ACTIVITY - Look over the lines below. Report each one that includes the string "agent".

Stored items

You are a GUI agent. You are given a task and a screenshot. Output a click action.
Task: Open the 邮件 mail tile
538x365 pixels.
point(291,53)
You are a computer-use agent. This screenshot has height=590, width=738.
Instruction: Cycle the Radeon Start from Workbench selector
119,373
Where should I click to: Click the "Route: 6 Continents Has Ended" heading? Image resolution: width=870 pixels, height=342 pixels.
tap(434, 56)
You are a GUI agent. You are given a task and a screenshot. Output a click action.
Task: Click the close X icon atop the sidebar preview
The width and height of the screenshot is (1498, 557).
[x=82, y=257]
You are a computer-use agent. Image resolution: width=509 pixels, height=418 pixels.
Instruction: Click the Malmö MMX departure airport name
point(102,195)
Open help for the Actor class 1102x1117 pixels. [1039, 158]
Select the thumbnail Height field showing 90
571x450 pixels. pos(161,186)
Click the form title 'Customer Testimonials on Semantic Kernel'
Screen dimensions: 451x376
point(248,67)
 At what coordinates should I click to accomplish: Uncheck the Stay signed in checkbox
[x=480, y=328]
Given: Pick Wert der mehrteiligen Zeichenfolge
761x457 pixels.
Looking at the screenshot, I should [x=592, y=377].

OUTPUT -
You are a GUI agent. You are given a task and a screenshot. Output a click action.
You are a computer-use agent. This screenshot has height=590, width=738.
You are a GUI agent. You are given a task and a screenshot. Output a click action.
You are a computer-use agent. Image resolution: width=509 pixels, height=418 pixels.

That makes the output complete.